(Supplied passage)

In a time when the Jews—due to a loudmouthed prophet or two—were expecting a violent, vengeful messiah to come and wipe Rome off the earth, Jesus comes in the most subversive way, reprimanding his disciples for brandishing their swords, and telling them to “love their neighbors” (Rome). And just in case they didn’t get what he meant, he said “love your enemies” (Fine, also Rome). I mean, Jesus must’ve been a big wimp right? Especially if he were here in 21st century America. Can you imagine the guts of Jesus to look square in the face of Isis, the federal reserve, or the illegal immigrant and say “hey guys, love your neighbors, love your enemies”.
So then what does the cross show us? The crowd’s demand, “Barrabas, give us Barabbas,” doesn’t really do justice to what was happening. The more literal would be “Jesus Barabbas, give us Jesus Barabbas”. The name Barabbas means “Son of Abba”. Wait, what?
Yes, that hit me like a ton of bricks too. So there’s this guy in prison for murder and theft, Jesus Barabbas. And there’s this other one Jesus, who says his Father is Abba. Now this might be speculative, but it seems to me there are two “Messiahs” on the scene, one peaceful and one retributive. One that reveals the heart of a Father and one that reveals the heart of Man. One that says he came to bring peace and another that gave the Jews exactly what they wanted, violence and rage. Note, Rome nearly wiped Israel off the face of the map just 40 years later. It seems calling for the Son of violence renders nothing different in the human experience.

(End Supplied passage)
(Provided data)

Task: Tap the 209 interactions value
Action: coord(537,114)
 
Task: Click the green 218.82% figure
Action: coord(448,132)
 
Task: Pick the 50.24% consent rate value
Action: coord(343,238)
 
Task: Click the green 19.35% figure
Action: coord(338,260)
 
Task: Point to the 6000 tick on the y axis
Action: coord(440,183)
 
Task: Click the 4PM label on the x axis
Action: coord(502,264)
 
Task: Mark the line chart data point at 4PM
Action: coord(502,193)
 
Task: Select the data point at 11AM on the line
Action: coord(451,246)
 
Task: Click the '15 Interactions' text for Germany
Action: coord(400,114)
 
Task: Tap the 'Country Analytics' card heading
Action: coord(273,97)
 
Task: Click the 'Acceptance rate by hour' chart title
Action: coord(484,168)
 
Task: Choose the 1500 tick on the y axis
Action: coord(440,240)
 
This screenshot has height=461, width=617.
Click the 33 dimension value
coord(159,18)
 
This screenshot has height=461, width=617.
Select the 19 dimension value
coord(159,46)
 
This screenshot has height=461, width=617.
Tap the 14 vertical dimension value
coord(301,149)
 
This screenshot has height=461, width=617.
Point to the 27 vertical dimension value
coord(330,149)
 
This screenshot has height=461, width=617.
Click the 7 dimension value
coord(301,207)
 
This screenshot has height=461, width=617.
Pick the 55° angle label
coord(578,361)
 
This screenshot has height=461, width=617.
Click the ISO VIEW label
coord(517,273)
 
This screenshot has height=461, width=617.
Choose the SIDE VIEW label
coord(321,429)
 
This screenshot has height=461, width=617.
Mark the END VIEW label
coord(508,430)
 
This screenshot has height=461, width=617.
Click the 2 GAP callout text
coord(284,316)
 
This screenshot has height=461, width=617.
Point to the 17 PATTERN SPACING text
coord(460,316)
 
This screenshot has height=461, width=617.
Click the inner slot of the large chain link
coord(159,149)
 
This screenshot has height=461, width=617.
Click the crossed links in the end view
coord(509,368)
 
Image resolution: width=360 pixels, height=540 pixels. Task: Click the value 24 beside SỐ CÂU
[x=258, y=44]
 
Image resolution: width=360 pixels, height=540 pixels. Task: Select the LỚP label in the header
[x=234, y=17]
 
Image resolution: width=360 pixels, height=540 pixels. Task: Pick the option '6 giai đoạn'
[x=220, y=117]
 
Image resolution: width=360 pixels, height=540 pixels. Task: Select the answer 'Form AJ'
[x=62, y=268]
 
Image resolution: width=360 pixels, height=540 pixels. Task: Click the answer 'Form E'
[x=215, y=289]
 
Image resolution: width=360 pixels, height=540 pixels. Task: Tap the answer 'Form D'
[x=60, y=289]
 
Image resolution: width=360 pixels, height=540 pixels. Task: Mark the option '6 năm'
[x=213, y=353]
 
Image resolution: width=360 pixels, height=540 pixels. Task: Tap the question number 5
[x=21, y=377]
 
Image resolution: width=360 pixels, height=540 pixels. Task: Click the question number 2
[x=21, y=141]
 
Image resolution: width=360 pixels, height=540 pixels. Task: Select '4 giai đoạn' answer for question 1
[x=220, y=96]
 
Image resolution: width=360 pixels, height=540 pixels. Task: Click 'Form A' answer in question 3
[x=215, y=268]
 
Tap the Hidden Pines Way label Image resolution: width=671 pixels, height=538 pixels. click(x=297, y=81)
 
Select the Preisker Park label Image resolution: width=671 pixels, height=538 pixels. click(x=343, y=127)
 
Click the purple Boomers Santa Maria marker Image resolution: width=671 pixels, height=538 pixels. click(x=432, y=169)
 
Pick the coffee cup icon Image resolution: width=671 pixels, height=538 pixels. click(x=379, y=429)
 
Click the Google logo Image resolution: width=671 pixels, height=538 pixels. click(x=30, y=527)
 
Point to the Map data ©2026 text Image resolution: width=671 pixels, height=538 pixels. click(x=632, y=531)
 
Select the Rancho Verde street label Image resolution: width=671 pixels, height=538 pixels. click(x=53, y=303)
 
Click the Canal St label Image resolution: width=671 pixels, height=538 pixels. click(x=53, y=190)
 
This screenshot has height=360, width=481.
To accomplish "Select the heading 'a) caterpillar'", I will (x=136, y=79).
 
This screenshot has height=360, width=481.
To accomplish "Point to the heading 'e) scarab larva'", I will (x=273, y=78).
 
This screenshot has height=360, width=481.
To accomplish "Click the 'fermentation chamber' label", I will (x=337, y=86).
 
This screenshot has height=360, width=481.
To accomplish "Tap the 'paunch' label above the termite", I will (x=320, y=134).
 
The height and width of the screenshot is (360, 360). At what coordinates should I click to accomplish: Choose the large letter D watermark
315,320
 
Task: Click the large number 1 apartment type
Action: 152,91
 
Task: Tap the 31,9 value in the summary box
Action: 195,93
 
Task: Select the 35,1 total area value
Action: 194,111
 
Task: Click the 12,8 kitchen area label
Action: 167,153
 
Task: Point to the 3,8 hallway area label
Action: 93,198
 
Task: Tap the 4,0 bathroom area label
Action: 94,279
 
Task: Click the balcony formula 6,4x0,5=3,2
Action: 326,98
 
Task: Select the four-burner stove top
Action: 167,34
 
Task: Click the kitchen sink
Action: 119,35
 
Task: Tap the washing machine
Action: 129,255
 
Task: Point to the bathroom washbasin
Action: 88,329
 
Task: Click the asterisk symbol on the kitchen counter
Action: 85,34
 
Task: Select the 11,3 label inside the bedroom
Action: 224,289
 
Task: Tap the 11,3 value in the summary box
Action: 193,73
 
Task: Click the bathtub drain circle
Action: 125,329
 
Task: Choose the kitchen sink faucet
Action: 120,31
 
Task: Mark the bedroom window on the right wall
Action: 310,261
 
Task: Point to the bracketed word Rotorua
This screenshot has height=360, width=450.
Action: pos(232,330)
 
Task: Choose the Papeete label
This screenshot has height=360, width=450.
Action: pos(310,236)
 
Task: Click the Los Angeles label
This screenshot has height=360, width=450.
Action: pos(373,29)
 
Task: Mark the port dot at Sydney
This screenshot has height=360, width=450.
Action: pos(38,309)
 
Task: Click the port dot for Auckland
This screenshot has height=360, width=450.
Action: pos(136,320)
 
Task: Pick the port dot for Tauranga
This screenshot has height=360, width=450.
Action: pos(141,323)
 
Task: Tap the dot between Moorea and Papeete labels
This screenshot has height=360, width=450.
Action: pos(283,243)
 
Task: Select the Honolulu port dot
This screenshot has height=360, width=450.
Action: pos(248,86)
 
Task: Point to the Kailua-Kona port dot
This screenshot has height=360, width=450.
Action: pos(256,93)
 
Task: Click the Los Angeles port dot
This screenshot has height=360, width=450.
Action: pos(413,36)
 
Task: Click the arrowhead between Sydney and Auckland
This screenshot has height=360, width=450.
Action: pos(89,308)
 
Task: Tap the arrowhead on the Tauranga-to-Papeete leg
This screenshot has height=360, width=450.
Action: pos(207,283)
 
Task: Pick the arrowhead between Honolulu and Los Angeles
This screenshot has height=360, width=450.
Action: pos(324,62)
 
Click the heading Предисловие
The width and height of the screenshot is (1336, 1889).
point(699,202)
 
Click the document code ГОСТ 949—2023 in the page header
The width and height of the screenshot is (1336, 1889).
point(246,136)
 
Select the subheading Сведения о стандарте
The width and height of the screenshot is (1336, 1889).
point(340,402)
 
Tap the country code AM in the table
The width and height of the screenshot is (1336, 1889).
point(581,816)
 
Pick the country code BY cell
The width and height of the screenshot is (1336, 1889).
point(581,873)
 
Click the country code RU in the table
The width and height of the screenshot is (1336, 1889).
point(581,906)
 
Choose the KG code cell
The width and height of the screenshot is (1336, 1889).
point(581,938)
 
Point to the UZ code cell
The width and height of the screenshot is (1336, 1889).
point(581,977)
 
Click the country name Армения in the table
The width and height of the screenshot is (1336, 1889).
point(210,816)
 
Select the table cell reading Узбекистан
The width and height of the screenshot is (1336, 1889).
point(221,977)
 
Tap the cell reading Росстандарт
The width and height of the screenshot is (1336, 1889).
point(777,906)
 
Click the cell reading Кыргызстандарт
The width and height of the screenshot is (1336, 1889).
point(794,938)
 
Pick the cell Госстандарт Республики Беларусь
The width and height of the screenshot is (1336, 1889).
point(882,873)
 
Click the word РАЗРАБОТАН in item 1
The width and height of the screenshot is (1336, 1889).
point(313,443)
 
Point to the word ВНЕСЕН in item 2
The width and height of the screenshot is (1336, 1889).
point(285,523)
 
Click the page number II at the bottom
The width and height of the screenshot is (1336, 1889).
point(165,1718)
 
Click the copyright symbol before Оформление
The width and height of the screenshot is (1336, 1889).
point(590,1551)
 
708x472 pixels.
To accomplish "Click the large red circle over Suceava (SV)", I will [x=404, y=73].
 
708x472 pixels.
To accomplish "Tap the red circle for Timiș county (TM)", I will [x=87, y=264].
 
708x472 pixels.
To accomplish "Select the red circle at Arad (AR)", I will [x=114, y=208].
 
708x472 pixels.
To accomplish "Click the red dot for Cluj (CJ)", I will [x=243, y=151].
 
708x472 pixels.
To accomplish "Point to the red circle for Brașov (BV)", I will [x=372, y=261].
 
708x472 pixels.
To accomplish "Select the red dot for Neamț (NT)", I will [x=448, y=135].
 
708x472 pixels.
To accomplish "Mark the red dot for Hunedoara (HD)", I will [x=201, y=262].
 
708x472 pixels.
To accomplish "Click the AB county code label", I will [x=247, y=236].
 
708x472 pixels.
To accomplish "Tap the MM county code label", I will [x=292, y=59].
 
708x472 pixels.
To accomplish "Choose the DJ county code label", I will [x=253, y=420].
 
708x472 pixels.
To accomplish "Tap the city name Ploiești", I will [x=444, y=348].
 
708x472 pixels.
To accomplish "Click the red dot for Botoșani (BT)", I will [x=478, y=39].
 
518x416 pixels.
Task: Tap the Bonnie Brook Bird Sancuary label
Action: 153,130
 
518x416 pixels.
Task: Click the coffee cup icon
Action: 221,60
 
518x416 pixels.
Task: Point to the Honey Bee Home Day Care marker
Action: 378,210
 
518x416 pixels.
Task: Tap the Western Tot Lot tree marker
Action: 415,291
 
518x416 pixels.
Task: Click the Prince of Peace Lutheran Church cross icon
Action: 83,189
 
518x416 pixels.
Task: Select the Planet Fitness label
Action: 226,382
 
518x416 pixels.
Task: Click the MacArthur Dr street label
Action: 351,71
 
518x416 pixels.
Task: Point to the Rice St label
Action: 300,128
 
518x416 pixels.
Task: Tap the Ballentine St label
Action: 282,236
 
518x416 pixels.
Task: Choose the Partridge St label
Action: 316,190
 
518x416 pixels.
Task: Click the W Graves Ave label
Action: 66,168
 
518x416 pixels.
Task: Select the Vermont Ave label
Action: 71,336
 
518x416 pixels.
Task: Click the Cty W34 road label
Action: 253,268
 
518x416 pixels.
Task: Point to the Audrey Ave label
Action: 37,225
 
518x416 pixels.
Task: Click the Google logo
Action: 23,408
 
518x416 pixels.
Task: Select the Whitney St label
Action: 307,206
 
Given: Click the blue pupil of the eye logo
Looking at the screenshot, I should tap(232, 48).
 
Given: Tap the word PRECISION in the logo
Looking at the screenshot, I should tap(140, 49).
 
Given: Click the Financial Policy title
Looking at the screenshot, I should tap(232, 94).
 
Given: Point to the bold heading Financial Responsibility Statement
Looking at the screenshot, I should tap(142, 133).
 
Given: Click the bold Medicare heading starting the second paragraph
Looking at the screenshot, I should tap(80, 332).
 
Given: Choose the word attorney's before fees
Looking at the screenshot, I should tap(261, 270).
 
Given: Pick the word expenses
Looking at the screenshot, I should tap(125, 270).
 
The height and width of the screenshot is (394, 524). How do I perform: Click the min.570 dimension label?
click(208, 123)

(End Provided data)

_Task set:_
1/ According to the passage about Jesus and Barabbas, what does the name Barabbas mean?
2/ Carry on the passage about Jesus and Barabbas, picking up right after its last sentence.

_Responses for each task:_
1/ It means "Son of Abba."

2/
The cross then is the full revelation of the depths of human insistence upon violent retaliation, as well as the Father’s reply to that insistence. We demand violence and retribution, and he fully subverts it by surrendering to our violence. We demand that “Rome” (ISIS, Big Government) be dealt with, and he answered by pulling all that is or will be into himself vis “if I be lifted up, I will draw ALL MEN unto me”. Our issue is not, nor ever will be Rome, Iran, Islam or even far right or far left politics. Our issue is and always will be our own desire to see Jesus Barabbas released in hopes that he will respond violently to those we hate.
The cross reveals our utter failure at discerning the power of violence. We give preferential treatment to the smart bomb toting messiah and all the while the Man of Sorrows is quietly whispering “Father, forgive them, they don’t know what they’re doing”.
The death of Jesus, the atonement has absolutely nothing to do with God’s wrath, his justice, his judgment, or revenge. The death of Jesus has everything to do with Man’s wrath, our sense of justice, judgment and revenge. And Jesus has forever shown us what we receive in exchange for our tendencies—our own vicarious death. In him, we died.
And every time we insist on violent retaliation, we die a little more. Thank God that Easter teaches us that death and the grave will not have the final word. But we’ll only realize that when we allow our violence to be nailed to the cross, beaten and bloody by the hands of our oppressors, pierced, bruised, broken and dying. It is only in the death of violence that we will ever see the resurrected Lord in full glory. It is only in the death of death that we find the truth of Jesus’ atonement. In taking our rage, he forever revealed to us what will happen when we insist upon retribution. Rome will lay waste to our lives.
We can choose, Jesus the Christ, or Jesus Son of Abba. We worship empire, nationalism, violence and war, or we worship peace, love, grace and hope. We worship fear and trembling, or we worship grace and truth. We cannot have it either way, and each Easter we are once again faced with the choice; “Will I demand violent retribution or release the Prince of Peace?”